── Selected text ──
JP apparently understands this and is not going to stay in the role forever as a desiccated corpse until it all falls apart. Good for him, one last smart move by a successful leader.
 
At this point with the abundance of money the Big10 and SEC schools have, they'd just pay it, no matter how high it is. Once one of those schools finds their "guy" they get ahold of their donors and make it happen.
That's my point. It should have been 10 mill. Feels like ISU could lose 6 mill on that deal.
 
That's my point. It should have been 10 mill. Feels like ISU could lose 6 mill on that deal.
Anyone worth their salt in contract negotiations knows the cost of every term placed in a contract. They are calculating what cost/return is acceptable. A higher buyout costs money so they end up paying more on the salary or somewhere else. For the coach, the higher buyout will cost them money on their next contract since a new school will figure in the buyout payoff in their total package offered.

Nothing is free.
───
── Data ──
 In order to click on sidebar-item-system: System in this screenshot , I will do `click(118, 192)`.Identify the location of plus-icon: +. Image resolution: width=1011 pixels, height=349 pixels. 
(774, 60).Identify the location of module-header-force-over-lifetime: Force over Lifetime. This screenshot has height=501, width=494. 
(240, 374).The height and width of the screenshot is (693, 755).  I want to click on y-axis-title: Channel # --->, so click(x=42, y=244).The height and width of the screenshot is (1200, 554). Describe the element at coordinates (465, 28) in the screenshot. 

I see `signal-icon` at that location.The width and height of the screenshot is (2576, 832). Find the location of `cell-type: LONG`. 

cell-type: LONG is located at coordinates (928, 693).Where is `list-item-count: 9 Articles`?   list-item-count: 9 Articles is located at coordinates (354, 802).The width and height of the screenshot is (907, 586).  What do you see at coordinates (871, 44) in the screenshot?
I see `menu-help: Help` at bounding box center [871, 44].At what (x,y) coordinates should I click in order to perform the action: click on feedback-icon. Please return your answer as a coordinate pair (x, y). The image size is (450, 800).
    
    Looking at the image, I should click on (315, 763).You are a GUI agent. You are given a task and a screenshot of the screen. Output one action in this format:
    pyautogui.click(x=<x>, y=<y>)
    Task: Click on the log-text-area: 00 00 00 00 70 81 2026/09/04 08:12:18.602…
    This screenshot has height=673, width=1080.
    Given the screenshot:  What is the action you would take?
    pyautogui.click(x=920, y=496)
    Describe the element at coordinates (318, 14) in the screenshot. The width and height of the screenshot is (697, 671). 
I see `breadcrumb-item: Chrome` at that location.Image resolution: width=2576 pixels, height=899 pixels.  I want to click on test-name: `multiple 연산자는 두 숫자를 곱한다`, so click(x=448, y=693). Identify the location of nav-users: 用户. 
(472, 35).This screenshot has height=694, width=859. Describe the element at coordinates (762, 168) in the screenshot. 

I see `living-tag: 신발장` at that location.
───
#### [Activity list]
a - In the buyout discussion, what does a higher buyout cost the coach?
b - Write the next part of the buyout discussion, picking up after its last line.
The records have nothing to do with the buyout discussion.

#### [Answers for each item]
a - It costs the coach money on the next contract, because a new school will count the buyout payoff in the total package it offers.

b -
Anyone worth their salt in contract negotiations knows the cost of every term placed in a contract. They are calculating what cost/return is acceptable. A higher buyout costs money so they end up paying more on the salary or somewhere else. For the coach, the higher buyout will cost them money on their next contract since a new school will figure in the buyout payoff in their total package offered.

Nothing is free.

Right, it's annoying people are still acting like TJ didn't have ALL the leverage & would just agree to whatever terms we put in front of him.
 
I have gone through the reasons, not going to rehash them again. No one is saying he is not entitled to retire, or he was forced out. It will be interesting to see if he is on the committee to hire his replacement, which at other schools tends to happen.
No, it does not tend to happen.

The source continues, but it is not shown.